What you will do:
Among the entries below, the lines from the one with "Given: Click the -120 dB legend label" up to and including the one with "Image resolution: width=429" are to be restated exactly, without pictures.

[Saved data entries]
------------------------------------------------------------------------

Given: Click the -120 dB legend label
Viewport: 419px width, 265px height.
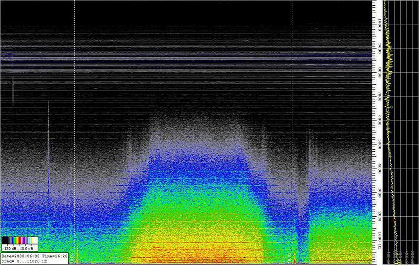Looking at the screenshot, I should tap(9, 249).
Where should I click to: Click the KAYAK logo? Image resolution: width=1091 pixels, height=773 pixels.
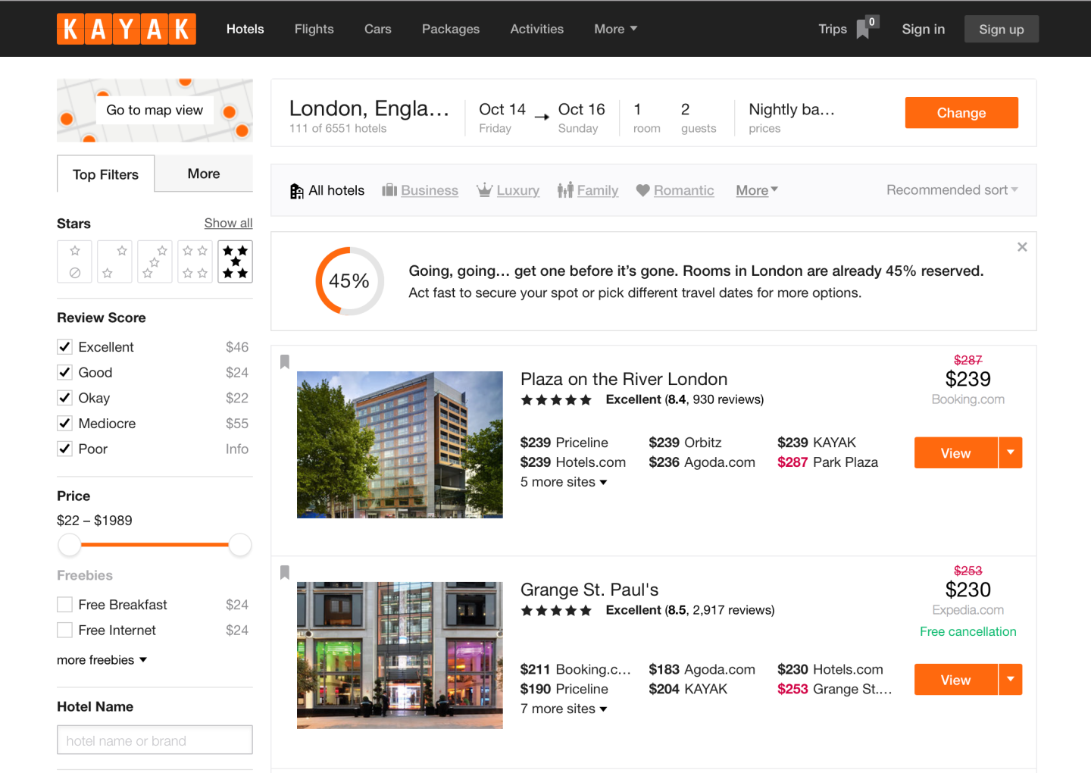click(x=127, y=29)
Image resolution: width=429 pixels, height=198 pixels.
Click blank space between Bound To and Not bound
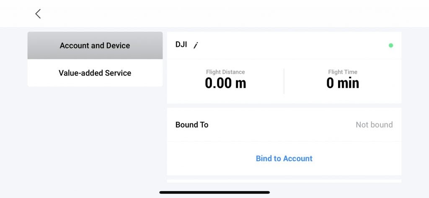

------------------------------------------------------------------------

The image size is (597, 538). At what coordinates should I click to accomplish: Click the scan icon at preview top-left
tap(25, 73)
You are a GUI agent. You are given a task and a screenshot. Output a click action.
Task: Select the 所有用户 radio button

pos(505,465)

------------------------------------------------------------------------

Written answer:
Given: Click the -120 dB legend label
Viewport: 419px width, 265px height.
Looking at the screenshot, I should tap(9, 249).
Where should I click to: Click the KAYAK logo? Image resolution: width=1091 pixels, height=773 pixels.
click(x=127, y=29)
Image resolution: width=429 pixels, height=198 pixels.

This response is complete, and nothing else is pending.